Como ha sugerido varias veces Perfecto Andrés Ibáñez, antiguo magistrado del Tribunal Supremo, en un proceso judicial los hechos no deben creerse, sino probarse, que es muy diferente. No hay que confundir la convicción probatoria con la fe. Además, la clave de bóveda del proceso penal es la presunción de inocencia, que permite preservar a la vez el derecho de defensa del reo y la imparcialidad judicial, y a la postre la corrección del enjuiciamiento.
Y ello significa que no se puede establecer que nadie, absolutamente nadie, sea sistemáticamente creíble, salvo que queramos retroceder a normas probatorias de la Baja Edad Media que, efectivamente, sí establecían que el juramento de un litigante —este es el caso—, o la declaración coincidente de dos testigos, constituían lo que en un evidente exceso verbal se llamó entonces “prueba plena”. No se podía dudar de ello. Además, ese antiguo sistema de valoración legal o tasada —así se llamaba—, se completaba con normas que disponían la ausencia de credibilidad sistemática de algunos sujetos, cuyo elenco ahora mismo produciría estupor por ser una pura discriminación prejuiciosa propia del siglo XIII. Si tienen curiosidad, consulten el título 16 de la Partida Tercera. Está disponible en Google Books.
En el actual proceso judicial, los hechos deben ser probados. Y ello significa que debe aportarse a los jueces datos que les permitan establecer racionalmente su convicción de manera certera, de forma que su motivación convenza a cualquier observador razonable e informado. Es imposible establecer a priori cuáles deben ser esos datos, porque confiamos —ese es el sistema vigente— en la libre valoración del juez, sustentada obligatoriamente en la referida racionalidad. De ese modo, unas veces será la violencia o intimidación empleadas por el agresor. Otras, los dictámenes médicos de lesiones físicas. En otras ocasiones, la existencia de vestigios biológicos compatibles con una agresión sexual violenta. A veces, la declaración de testigos de los hechos, vídeos, mensajes de texto, localizaciones de los teléfonos móviles y, con alguna frecuencia, los dictámenes psicológicos sobre el perfil de personalidad de los implicados.

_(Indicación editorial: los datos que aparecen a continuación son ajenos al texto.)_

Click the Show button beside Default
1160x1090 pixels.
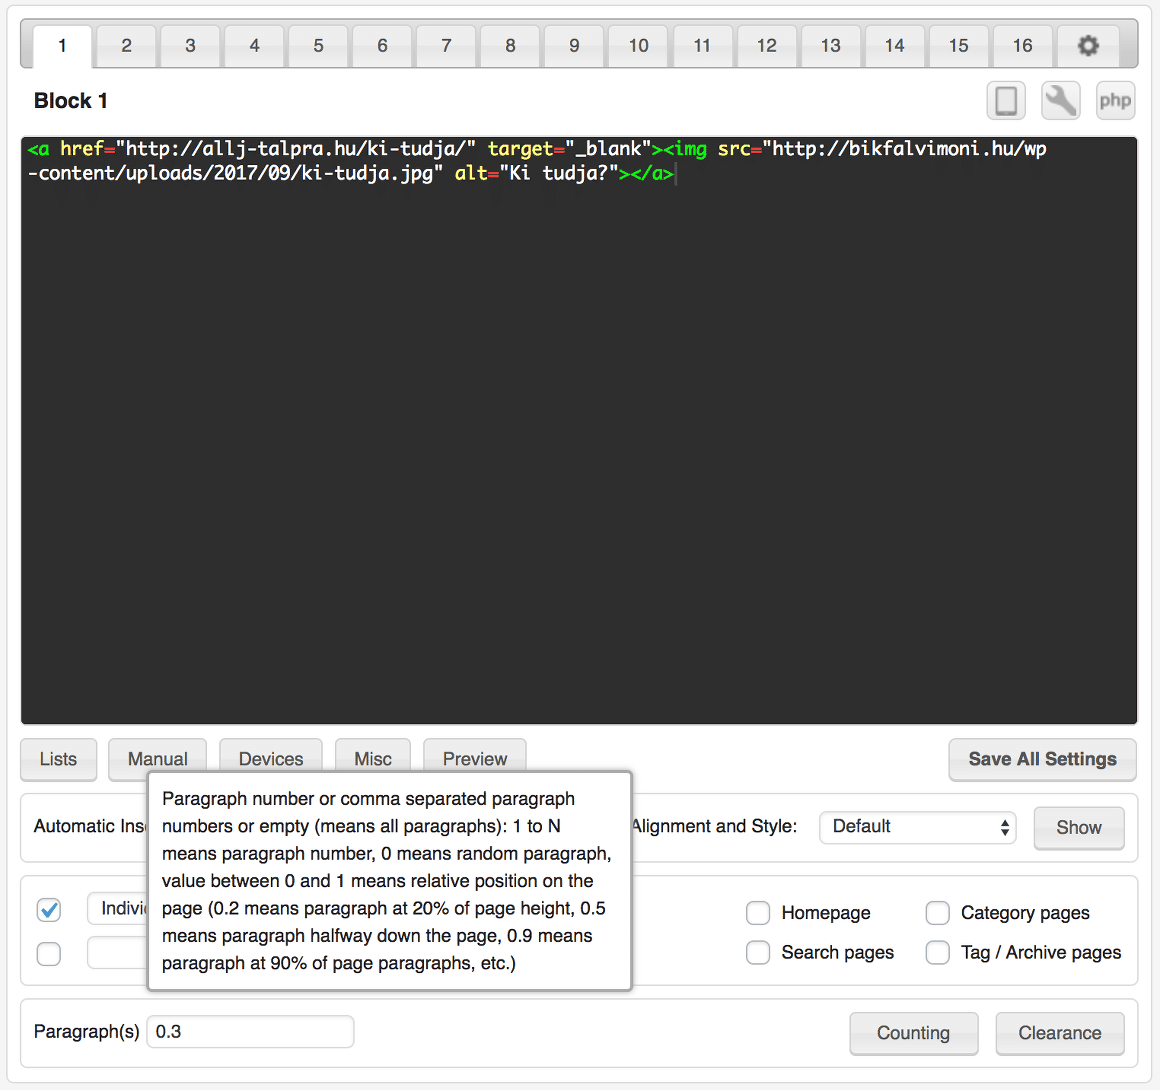click(1079, 827)
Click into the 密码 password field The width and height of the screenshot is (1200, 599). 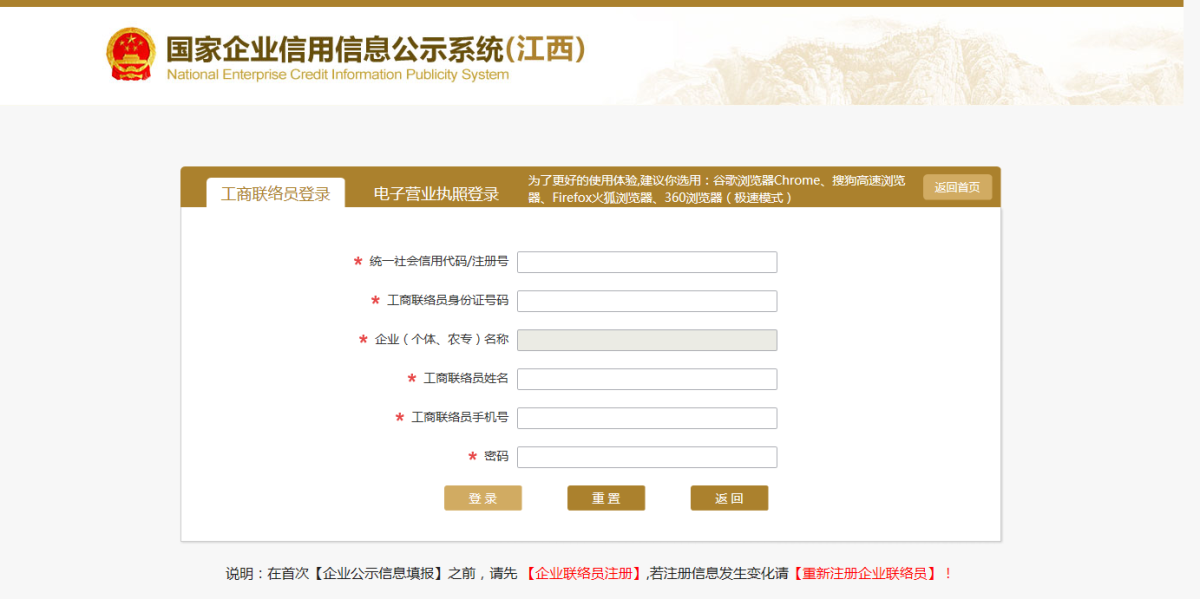[x=646, y=457]
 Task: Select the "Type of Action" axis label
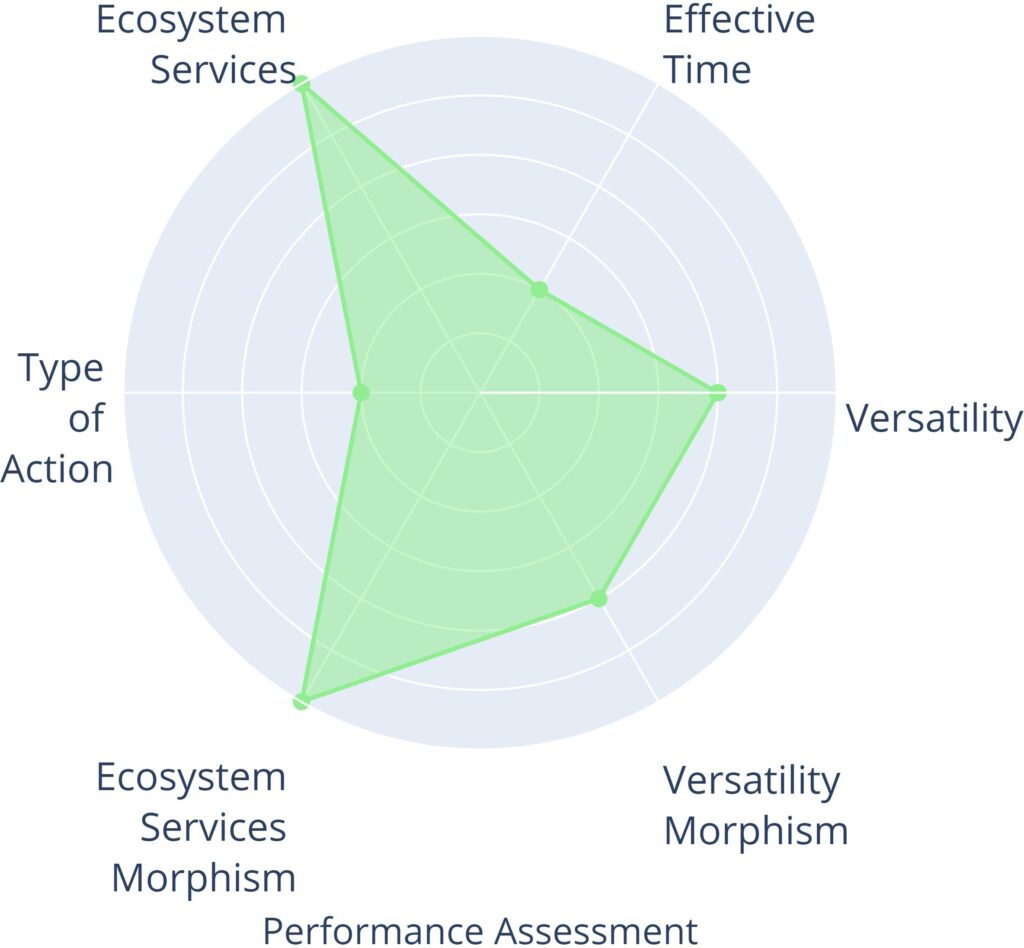click(x=60, y=419)
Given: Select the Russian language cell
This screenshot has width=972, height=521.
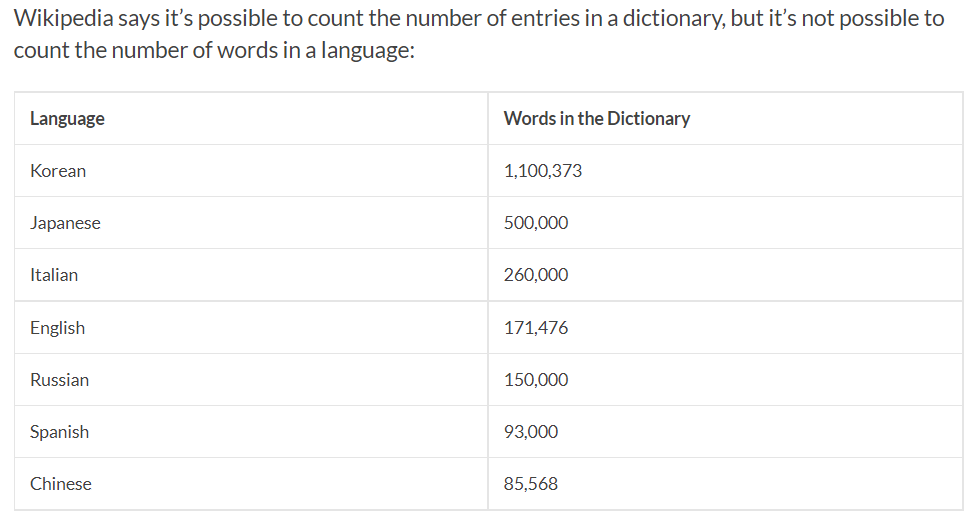Looking at the screenshot, I should pyautogui.click(x=59, y=380).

En realidad y en puridad estrictamente científica, la declaración de la víctima, o del reo, son las que precisamente aportan información más precaria y cuestionable por una infinidad de razones de muchísimo peso que explica muy bien la psicología del testimonio, y que sería extenso detallar aquí. Quien afirma ser víctima es una fuente de prueba valiosa, pero sus declaraciones no son, ni mucho menos, el único dato a considerar. Es, insisto, el dato que precisamente posee técnicamente una valoración, con enorme diferencia, más dificultosa.
Por ello, la clave principal en estos casos no es la credibilidad de la víctima, ni mucho menos. No podemos hacer descansar todo el peso del enjuiciamiento en el interrogatorio de una persona que bastantes desastres puede haber sufrido ya. En realidad, se desaconseja internacionalmente la repetición de ese interrogatorio, porque poco o nada aporta y solo sirve para revictimizarla, es decir, para torturarla.
En consecuencia, preparemos a los jueces para valorar debidamente toda la prueba. Su convicción no puede ser intuitiva, sino científicamente intachable. La convicción judicial no es un pálpito o una corazonada; es una muy compleja labor epistémica.